Além do Restaurante Lia, com o aposto Cozinha Criativa, no Jardim Sul, ela e a irmã Patricia são donas e administram ainda o Elvira, na Vila Olímpia, e uma fábrica de doces e massas. “No total, temos 90 funcionários que são parte da família. Temos sorte de ter colaboradores que estão com a gente desde o começo e são muito dedicados. Depois da morte da minha mãe, já estamos na labuta”, afirma a cozinheira, que conta ainda com a ajuda do pai, Dairson, ex-marido e amigo de Lia, que já cuidada da parte administrativa da empresa.

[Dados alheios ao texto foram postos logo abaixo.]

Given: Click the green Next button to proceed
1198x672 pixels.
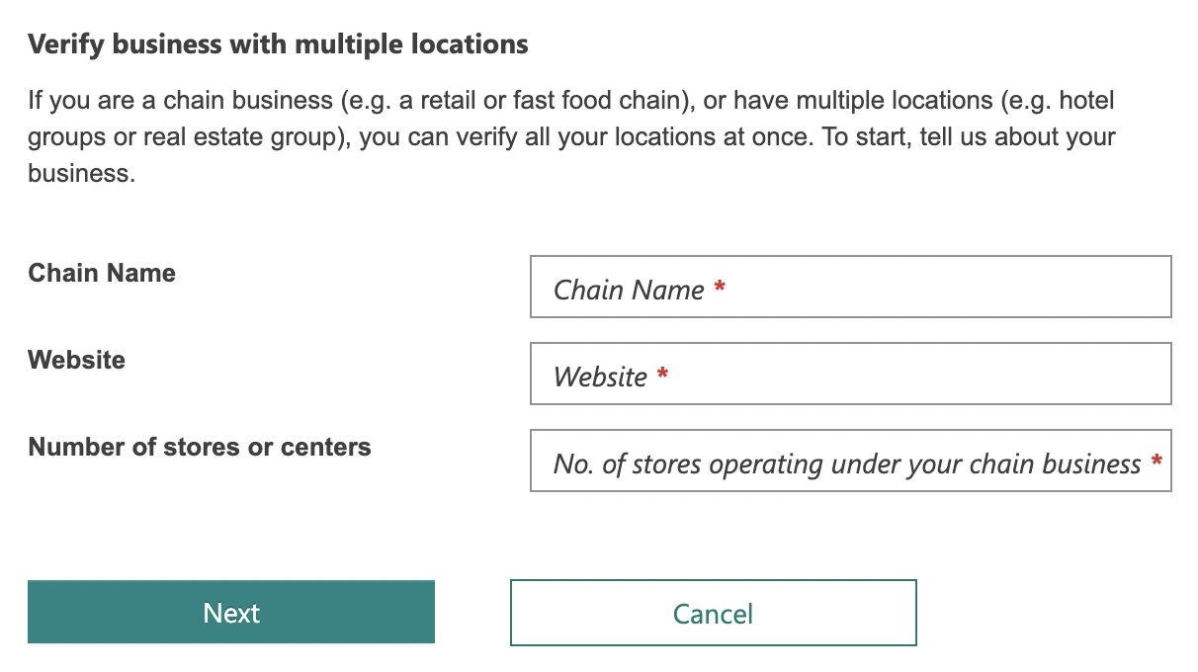Looking at the screenshot, I should click(x=230, y=613).
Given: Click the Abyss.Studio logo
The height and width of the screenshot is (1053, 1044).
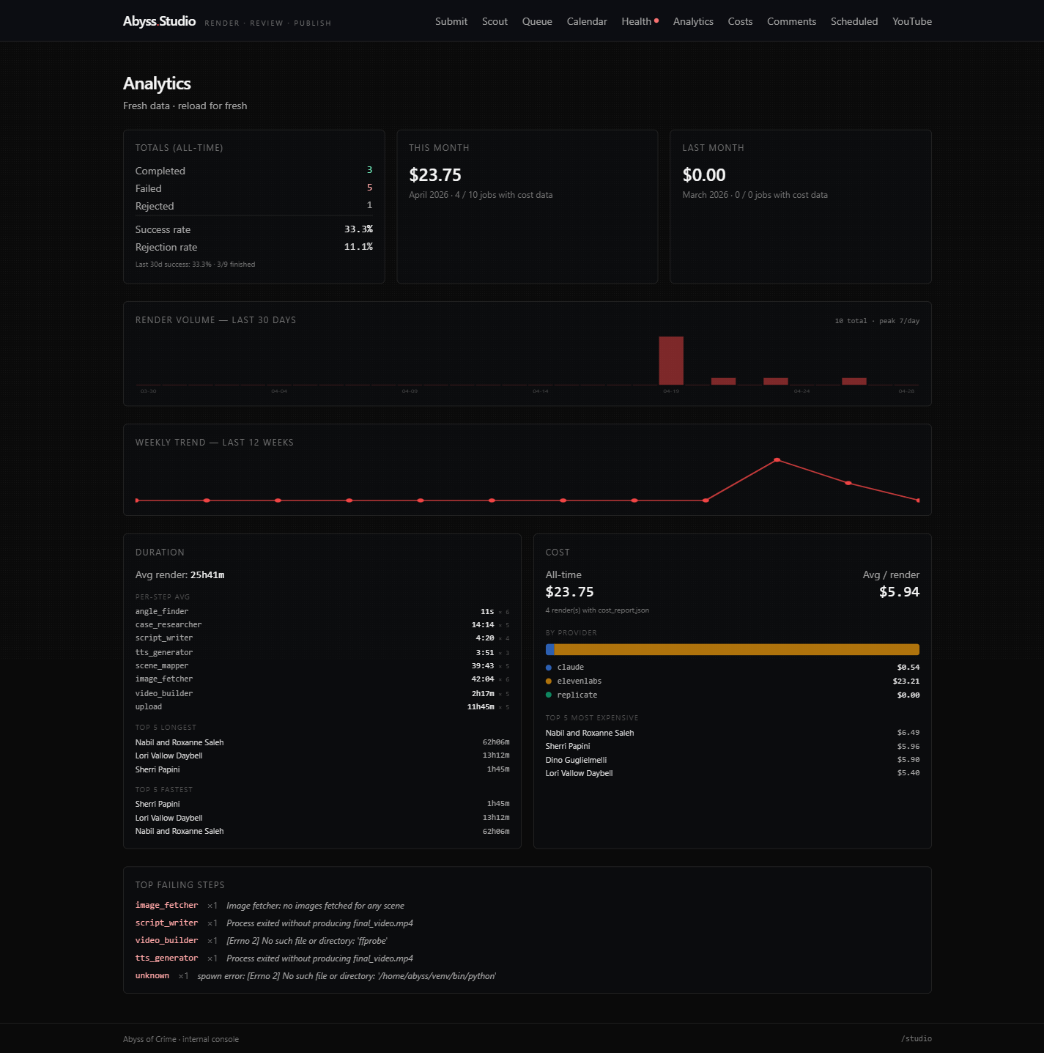Looking at the screenshot, I should (x=158, y=21).
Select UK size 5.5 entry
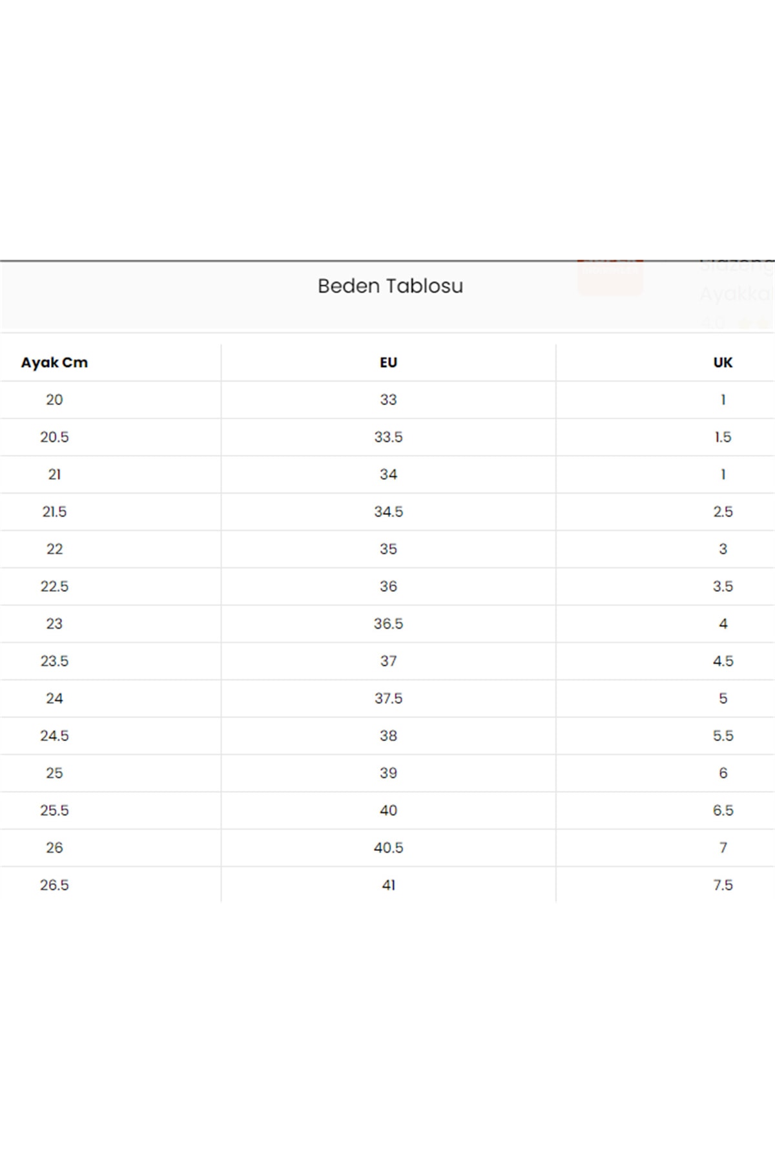 pos(723,736)
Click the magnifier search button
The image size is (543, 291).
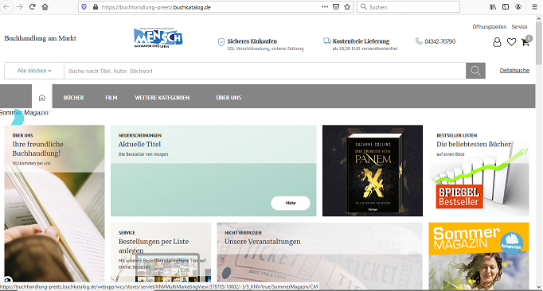(475, 71)
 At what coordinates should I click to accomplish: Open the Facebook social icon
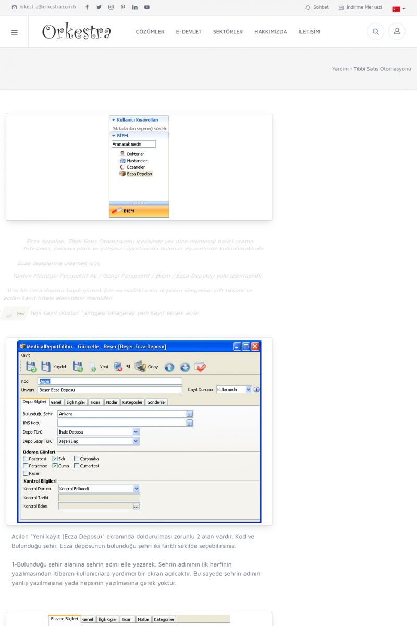[87, 7]
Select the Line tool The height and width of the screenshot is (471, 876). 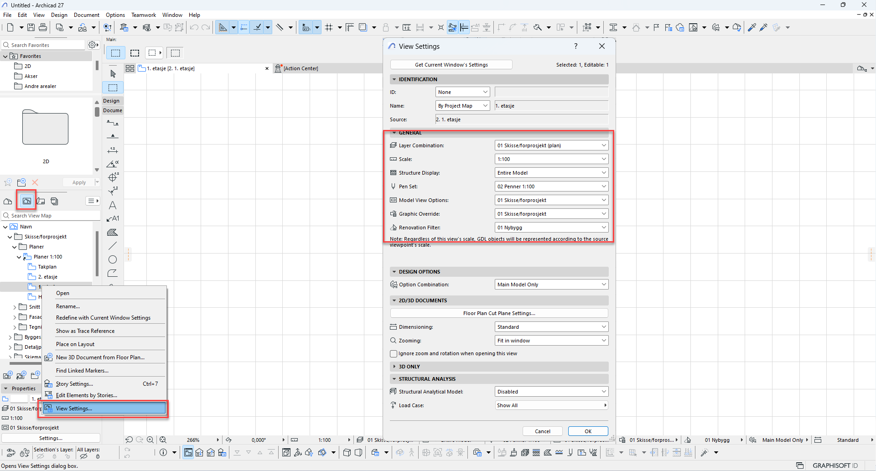(x=113, y=246)
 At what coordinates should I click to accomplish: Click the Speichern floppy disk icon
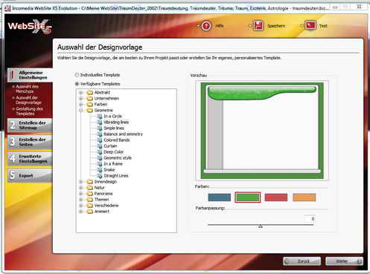[x=258, y=25]
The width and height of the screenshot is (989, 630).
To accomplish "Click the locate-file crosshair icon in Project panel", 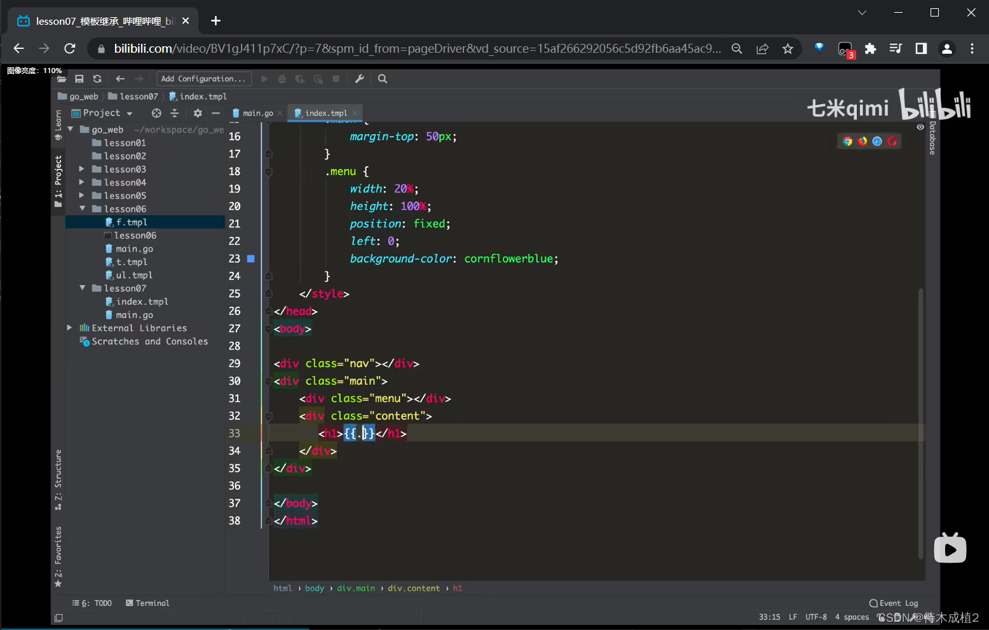I will (x=156, y=113).
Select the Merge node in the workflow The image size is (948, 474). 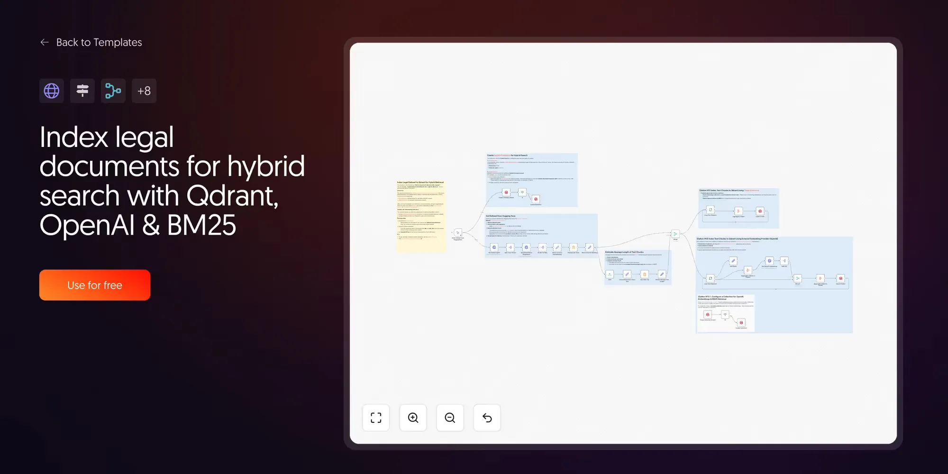pyautogui.click(x=675, y=234)
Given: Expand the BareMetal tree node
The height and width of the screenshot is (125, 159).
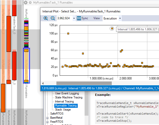Looking at the screenshot, I should point(47,118).
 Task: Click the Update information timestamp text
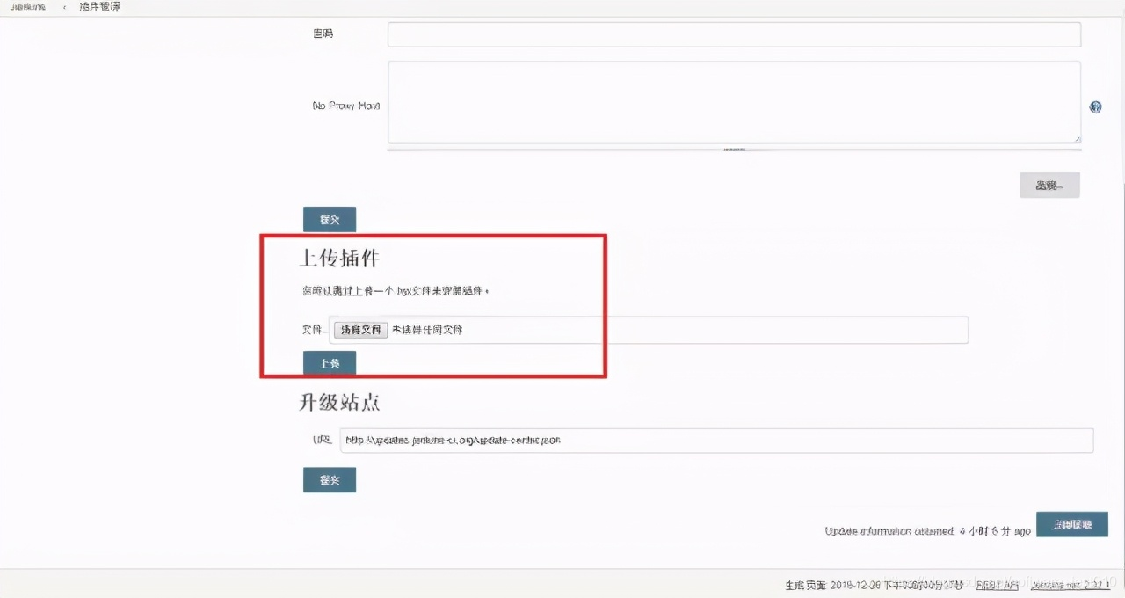(x=927, y=531)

Não por acaso, a mãe serviu de inspiração para a primogênita. Sem medo de correr riscos, Lia fazia combinações diferentes e acertadas. “O cliente não vem aqui comer mais do mesmo. Um filé ele encontra em muitos lugares”, costumava dizer. Exemplos de seu atrevimento culinário não faltam: o carpaccio de goiaba, o strudel salgado de queijo brie e damasco, o quibe vegetariano de lentilha, a canjica ao molho curry e coco, o ninho de beterraba com morango e rabanete. Também fazia clássicos à sua moda como o raviolini recheado de ricota e escarola, o pernil de cordeiro com feijão-branco, o varenique de batata, o virado à paulista e o filé à parmegiana. Nos doces, as guloseimas variam de musse de coco com baba de moça a torta cremosa de pistache e morango, ambas memoráveis. No jantar, o restaurante, temporariamente fechado, vira ainda uma pizzaria à la carte e em rodízio.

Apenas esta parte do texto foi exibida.